Il est essentiel que la volonté populaire soit respectée et que le financement de la 13ème rente AVS soit assuré. En revanche, il n’est pas acceptable que la gauche et le Centre veuillent infliger sans cesse des charges supplémentaires à la population active.

« Croyez-moi : cette initiative ne mettra pas l’AVS en danger une seule seconde, et il y aura une solution qui ne fera de mal à personne.[1]» Deux ans plus tard, force est de constater que cette déclaration du conseiller aux États socialiste Pierre-Yves Maillard, qu’il a répétée urbi et orbi pendant la campagne sur la 13ème rente AVS, a particulièrement mal vieilli. Lors du débat de ce jour au Conseil des États sur le financement de ladite 13ème rente, il est apparu clairement que les promesses des syndicats ne valaient rien. En réalité, l’AVS manque de plusieurs milliards de francs et la gauche le sait.

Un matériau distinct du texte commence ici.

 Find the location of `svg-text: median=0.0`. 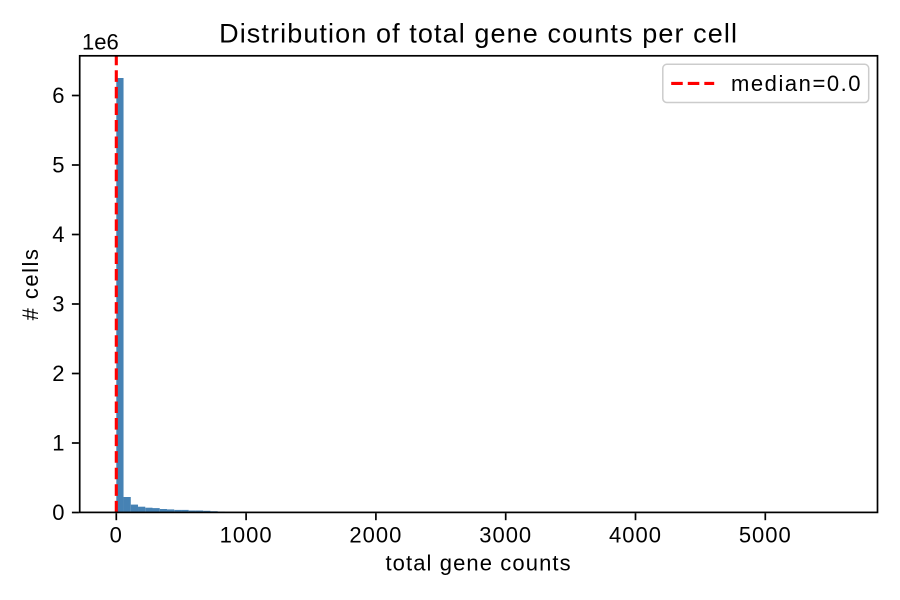

svg-text: median=0.0 is located at coordinates (796, 84).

Le Centre pactise avec la gauche et les syndicats

C’est pourquoi PS et les Verts ont récemment adapté leur stratégie et s’allient de plus en plus souvent avec le Centre pour trouver recettes supplémentaires au détriment de la population active. Parallèlement, ces partis exigent des dépenses sociales supplémentaires (p.ex. 13ème rente AI) et ils empêchent de freiner la croissance continue des dépenses dans les assurances sociales, laissant ainsi une énorme ardoise à la classe moyenne.

Depuis peu, la gauche et le Centre répètent inlassablement que les citoyennes et les citoyens auraient su que la 13ème rente AVS n’était pas financée et que des cotisations salariales plus élevées seraient inévitables. Or, les faits démontrent le contraire : selon un récent sondage représentatif de Tamedia[2], à peine 9 % des personnes interrogées soutiennent une augmentation de la TVA pour financer la 13ème rente et seuls 29 % sont favorables à un financement mixte par la TVA et les cotisations salariales.

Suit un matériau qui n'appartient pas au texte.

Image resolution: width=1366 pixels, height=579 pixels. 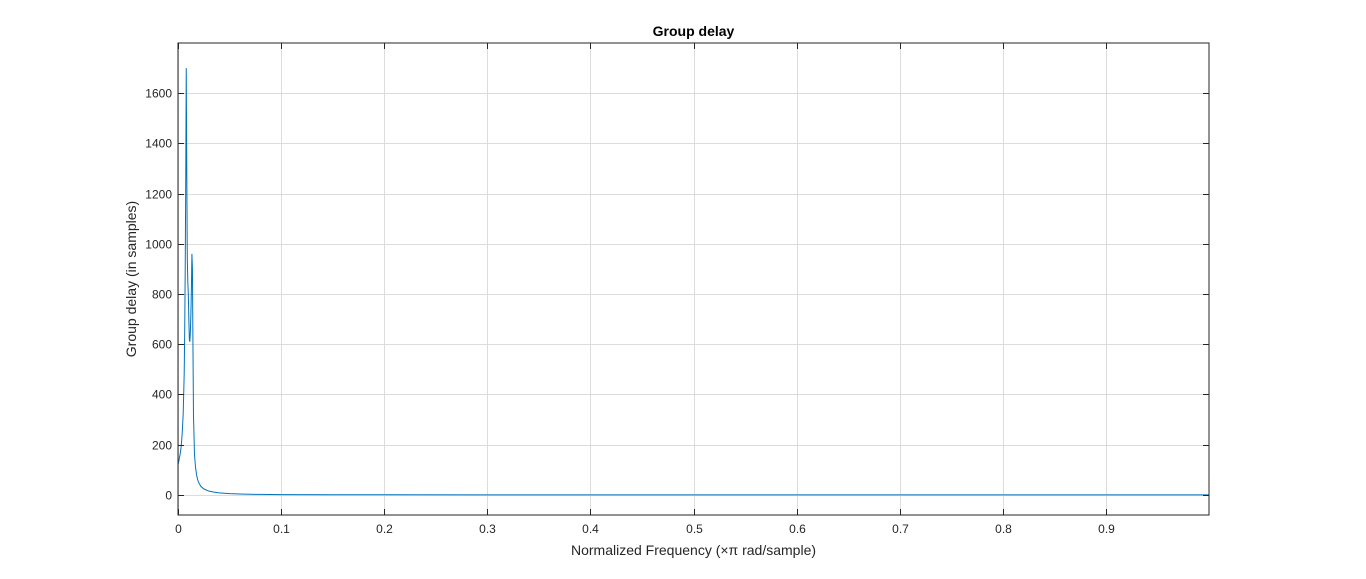 What do you see at coordinates (1004, 529) in the screenshot?
I see `x-tick-label: 0.8` at bounding box center [1004, 529].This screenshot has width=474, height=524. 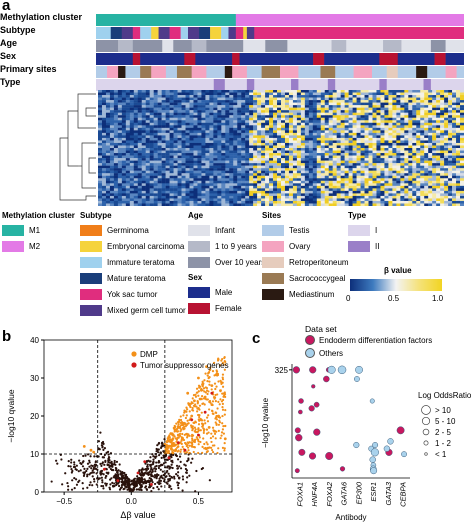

De moins en moins d’argent dans le porte-monnaie

Ce rejet clair n’est pas surprenant car le coût de la vie continue d’augmenter. Plus de la moitié des milléniaux et de la génération Z vivent au jour le jour[3]. À la fin du mois, il reste souvent très peu : chaque franc est consacré aux dépenses quotidiennes. Preuve en est : certaines personnes commencent à faire des économies sur de nombreux produits courants. Le tourisme d’achat a augmenté d’environ 10 % depuis 2022, atteignant un nouveau record l’année dernière.

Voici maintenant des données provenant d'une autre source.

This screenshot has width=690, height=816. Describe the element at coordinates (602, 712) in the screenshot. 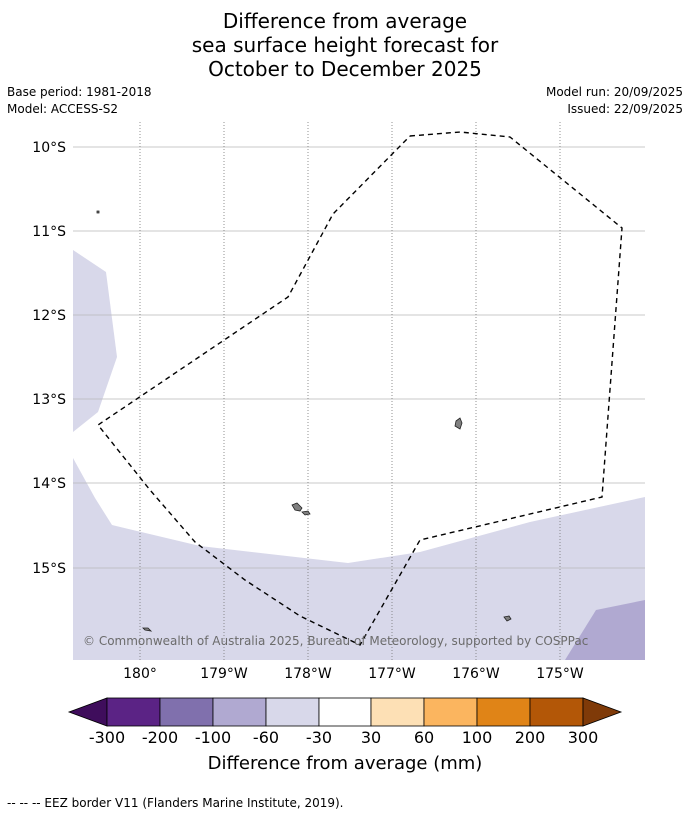

I see `colorbar-extend-right` at that location.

Et c’est précisément dans ce contexte déjà difficile que le centre-gauche veut pénaliser encore la population active. Le conseiller national et vice-président du parti Cyril Aellen : « Le centre-gauche exige une hausse de la TVA ainsi qu’une augmentation des ponctions salariales dans plusieurs projets de lois. Ce n’est pas acceptable. On ne peut pas continuellement presser les citoyens comme des citrons. » Il suffit de regarder du côté de la France ou de l’Allemagne : des impôts sans cesse plus élevés, des cotisations sociales en hausse, un endettement croissant et des prix de l’énergie élevés dus à une politique climatique idéologique ont affaibli leurs places économiques et plongé ces pays dans la crise. Cyril Aellen : « Le PLR défend un financement pérenne des institutions sociales, sans infliger sans cesse de charges supplémentaires à la population active.»

La Suisse vit grâce à celles et ceux qui se lèvent tôt pour travailler, s’occuper de leur famille ou s’engager en faveur de la collectivité. Il est grand temps de les soutenir, comme le fait le PLR.